▶ **Information shown**
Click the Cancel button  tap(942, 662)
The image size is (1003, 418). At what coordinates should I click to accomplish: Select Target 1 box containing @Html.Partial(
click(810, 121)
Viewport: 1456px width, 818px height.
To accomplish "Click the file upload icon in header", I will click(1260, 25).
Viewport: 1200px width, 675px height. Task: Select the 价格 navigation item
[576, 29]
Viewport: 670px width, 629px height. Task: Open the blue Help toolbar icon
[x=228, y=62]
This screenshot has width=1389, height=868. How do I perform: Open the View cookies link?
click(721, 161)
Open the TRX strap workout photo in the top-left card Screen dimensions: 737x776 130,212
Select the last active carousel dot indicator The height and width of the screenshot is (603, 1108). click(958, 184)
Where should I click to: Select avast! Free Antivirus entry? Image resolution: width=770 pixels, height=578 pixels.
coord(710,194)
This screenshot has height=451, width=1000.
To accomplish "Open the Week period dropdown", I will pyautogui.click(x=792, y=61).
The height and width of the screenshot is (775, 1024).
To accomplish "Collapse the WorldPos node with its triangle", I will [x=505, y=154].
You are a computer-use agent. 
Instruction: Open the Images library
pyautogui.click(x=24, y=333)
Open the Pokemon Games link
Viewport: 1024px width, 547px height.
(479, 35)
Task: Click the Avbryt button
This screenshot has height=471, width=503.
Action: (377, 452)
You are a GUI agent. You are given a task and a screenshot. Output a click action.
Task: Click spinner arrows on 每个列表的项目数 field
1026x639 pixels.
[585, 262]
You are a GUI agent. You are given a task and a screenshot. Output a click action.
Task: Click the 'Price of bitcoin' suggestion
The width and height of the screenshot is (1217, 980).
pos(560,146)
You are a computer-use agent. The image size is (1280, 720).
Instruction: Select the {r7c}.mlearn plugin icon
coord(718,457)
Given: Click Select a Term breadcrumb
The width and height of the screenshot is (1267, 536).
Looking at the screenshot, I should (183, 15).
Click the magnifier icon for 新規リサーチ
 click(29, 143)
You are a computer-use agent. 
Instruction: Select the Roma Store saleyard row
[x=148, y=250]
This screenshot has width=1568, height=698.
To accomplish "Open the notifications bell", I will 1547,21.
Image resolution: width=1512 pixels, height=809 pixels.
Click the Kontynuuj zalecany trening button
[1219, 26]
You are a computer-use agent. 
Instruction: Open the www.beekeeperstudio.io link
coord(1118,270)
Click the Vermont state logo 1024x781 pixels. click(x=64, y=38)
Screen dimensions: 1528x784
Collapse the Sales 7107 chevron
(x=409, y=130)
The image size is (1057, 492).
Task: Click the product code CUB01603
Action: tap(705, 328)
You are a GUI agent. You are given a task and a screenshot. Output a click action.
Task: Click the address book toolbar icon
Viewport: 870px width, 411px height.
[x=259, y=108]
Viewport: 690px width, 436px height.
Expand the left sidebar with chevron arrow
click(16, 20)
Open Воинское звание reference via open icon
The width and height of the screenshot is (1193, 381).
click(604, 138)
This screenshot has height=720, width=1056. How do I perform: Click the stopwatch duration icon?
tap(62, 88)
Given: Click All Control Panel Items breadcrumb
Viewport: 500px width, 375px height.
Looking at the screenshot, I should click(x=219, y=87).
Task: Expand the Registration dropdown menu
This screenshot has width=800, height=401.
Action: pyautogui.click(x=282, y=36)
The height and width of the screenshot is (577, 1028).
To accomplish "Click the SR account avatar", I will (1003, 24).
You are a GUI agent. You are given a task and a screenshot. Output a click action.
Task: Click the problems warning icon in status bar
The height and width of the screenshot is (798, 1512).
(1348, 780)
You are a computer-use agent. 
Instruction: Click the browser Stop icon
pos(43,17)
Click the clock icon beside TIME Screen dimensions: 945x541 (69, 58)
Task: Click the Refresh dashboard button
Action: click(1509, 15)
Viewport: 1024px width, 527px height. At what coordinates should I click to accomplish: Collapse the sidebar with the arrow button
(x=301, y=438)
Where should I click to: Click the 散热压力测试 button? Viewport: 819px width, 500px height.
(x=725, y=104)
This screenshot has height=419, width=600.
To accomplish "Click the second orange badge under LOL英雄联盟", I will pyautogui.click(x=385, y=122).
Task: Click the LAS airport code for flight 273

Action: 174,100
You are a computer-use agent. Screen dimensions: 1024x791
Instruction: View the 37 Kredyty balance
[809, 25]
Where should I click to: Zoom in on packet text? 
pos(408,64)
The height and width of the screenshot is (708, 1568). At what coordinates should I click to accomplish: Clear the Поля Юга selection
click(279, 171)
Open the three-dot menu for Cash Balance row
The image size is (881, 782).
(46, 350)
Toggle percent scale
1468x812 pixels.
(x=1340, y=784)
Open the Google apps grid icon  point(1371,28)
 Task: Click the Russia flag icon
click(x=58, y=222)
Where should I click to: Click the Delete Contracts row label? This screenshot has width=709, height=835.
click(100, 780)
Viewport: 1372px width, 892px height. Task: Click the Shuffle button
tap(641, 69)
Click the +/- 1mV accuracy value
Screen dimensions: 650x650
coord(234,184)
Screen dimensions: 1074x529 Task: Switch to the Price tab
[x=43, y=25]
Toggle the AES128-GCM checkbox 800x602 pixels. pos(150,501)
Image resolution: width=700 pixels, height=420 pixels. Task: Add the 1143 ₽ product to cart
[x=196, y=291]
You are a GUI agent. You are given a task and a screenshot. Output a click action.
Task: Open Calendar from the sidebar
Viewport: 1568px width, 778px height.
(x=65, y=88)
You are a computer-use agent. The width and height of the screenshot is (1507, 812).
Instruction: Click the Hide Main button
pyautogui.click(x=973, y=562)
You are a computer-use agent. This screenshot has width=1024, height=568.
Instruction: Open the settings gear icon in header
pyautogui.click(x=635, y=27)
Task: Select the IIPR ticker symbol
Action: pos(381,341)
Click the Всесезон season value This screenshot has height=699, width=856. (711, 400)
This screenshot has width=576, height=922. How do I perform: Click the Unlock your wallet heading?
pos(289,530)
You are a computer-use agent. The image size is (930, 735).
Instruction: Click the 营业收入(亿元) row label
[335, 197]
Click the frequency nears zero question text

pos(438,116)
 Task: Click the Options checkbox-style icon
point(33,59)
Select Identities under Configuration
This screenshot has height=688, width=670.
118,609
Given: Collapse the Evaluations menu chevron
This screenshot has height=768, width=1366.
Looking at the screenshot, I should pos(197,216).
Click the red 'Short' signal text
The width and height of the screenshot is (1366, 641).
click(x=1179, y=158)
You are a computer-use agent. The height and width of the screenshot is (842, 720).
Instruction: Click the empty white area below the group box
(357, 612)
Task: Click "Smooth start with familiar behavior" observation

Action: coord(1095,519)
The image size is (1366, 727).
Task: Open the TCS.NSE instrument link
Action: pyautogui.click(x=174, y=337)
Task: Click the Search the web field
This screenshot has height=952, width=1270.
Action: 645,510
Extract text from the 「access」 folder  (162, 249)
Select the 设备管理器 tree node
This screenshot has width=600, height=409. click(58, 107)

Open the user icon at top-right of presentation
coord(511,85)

▶ **Instructions to follow**
Look through the records for the word "field". Every line that has it should be copied.

▶ **Exercise response**
Task: Click spinner arrows on 每个列表的项目数 field
Task: Click the Search the web field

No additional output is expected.